У них у каждого была своя комната и все такое. Им обоим было под семьдесят, если не больше. Но они балдели от разных вещей – слегка через жопу, конечно. Знаю, плохо так говорить, но я ничего плохого сказать не хотел. Я просто хотел сказать, что довольно много думал о старике Спенсере, а если думаешь о нем слишком много, начинаешь недоумевать, за каким хреном он еще живет. То есть, он весь сгорбился, без страха не взглянешь, и всякий раз, как в классе он уронит мелок у доски, кому-нибудь с первого ряда всегда приходится вставать, подбирать и подавать ему. По-моему, это ужасно. Но, если думаешь о нем в меру, а не слишком много, получается, что он не так уж плохо поживает. К примеру, как-то в воскресенье, когда несколько ребят и я пришли к нему на горячий шоколад, он показывал нам это старое потрепанное одеяло навахо, которое они с миссис Спенсер купили у одного индейца в Йеллоустонском парке. Было видно, что старик Спенсер вовсю балдел оттого, что купил его. Вот, что я хочу сказать. Посмотришь на кого-то, старого, как черт, вроде старика Спенсера, а он вовсю балдеет оттого, что купил одеяло.

Дверь была открыта, но я все равно как бы постучался, просто из вежливости и все такое. Я видел, где он сидит.
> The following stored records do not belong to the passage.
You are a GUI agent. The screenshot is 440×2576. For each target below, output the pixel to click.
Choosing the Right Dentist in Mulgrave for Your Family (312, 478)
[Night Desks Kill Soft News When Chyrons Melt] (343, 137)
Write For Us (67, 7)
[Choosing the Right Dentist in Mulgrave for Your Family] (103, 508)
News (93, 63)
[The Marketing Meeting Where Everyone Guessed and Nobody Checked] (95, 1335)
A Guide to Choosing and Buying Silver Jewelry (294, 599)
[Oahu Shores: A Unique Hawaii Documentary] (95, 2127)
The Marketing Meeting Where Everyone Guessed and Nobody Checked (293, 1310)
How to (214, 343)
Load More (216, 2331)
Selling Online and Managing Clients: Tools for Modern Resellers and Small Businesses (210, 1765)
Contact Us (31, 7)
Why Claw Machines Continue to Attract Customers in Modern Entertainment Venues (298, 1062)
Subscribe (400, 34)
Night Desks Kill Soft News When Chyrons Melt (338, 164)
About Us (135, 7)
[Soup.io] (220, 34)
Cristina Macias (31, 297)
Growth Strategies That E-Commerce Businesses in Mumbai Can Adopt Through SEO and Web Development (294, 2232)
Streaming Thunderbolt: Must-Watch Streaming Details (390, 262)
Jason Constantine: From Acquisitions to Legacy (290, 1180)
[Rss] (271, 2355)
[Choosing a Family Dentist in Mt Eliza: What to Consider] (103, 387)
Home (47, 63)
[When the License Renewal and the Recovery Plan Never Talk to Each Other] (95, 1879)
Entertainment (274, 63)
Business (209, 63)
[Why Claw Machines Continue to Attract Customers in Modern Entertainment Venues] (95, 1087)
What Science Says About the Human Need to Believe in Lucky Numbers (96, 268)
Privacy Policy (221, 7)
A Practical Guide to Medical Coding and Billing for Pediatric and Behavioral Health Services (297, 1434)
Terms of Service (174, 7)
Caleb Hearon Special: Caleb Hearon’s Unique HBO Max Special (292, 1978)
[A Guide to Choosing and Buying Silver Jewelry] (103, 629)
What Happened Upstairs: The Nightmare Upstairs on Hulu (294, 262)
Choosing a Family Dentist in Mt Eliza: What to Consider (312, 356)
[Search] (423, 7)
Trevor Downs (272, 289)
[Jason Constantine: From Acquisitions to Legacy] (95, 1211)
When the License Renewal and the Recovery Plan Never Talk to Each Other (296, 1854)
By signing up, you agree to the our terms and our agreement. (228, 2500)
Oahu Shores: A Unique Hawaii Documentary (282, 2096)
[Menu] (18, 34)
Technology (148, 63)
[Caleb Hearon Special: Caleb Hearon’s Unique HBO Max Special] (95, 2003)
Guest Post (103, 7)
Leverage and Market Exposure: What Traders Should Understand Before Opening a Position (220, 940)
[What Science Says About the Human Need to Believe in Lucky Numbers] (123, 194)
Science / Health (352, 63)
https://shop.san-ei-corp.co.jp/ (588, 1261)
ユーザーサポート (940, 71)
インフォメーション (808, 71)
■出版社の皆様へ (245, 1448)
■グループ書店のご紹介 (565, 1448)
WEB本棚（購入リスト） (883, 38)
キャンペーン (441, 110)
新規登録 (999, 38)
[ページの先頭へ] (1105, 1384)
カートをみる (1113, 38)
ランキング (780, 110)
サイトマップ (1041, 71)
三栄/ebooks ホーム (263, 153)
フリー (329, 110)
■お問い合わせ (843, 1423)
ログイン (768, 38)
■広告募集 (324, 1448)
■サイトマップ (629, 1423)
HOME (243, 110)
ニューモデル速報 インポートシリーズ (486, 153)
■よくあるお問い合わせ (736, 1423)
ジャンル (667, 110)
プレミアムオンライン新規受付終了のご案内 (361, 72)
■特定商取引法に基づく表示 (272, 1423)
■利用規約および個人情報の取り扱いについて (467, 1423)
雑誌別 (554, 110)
Он сидел в большом кожаном кресле, весь завернутый в это одеяло, о котором я рассказал. Когда я постучался, он взглянул в мою сторону.

– Кто там? – заорал он. – Колфилд? Входи, парень.

Он всегда орал вне класса. Иногда это действовало на нервы.

Едва войдя, я уже как бы пожалел. Он читал “Атлантик-мансли”, и повсюду валялись таблетки и лекарства, и пахло каплями от насморка. Тоску нагоняло. Я вообще не схожу с ума по больным. Но еще больше тоску нагоняло то, что старик Спенсер был в этом унылом, рваном старом халате, в котором он наверно родился или вроде того. Я вообще не большой любитель смотреть на старперов в пижамах и халатах. Вечно у них открыта костлявая стариковская грудь. И ноги. У стариков ноги, на пляжах и вообще, всегда такие белые и безволосые.

– Здравствуйте, сэр, – сказал я. – Я получил вашу записку. Большое спасибо.

Он написал мне эту записку, в которой просил заглянуть и попрощаться до начала каникул, поскольку назад я не собирался.

– Вам не стоило беспокоиться. Я бы все равно заглянул попрощаться.

– Сядь-ка туда, парень, – сказал старик Спенсер. Он имел в виду кровать.

Я сел.

– Как ваш грипп, сэр?

– Паря, будь мне чуть получше, пришлось бы послать за врачом, – сказал старик Спенсер. И его прорвало. Он стал хихикать, как ненормальный. Затем, наконец, распрямился и сказал: – Почему ты не на футболе со всеми? Я думал, сегодня большая игра.

– Это да. Я был. Только я ездил в Нью-Йорк с фехтовальной командой, – сказал я. Ух, и кроватка – камень.

Он посерьезнел, как черт. Я знал, сейчас начнется.

– Значит, ты нас покидаешь, а? – сказал он.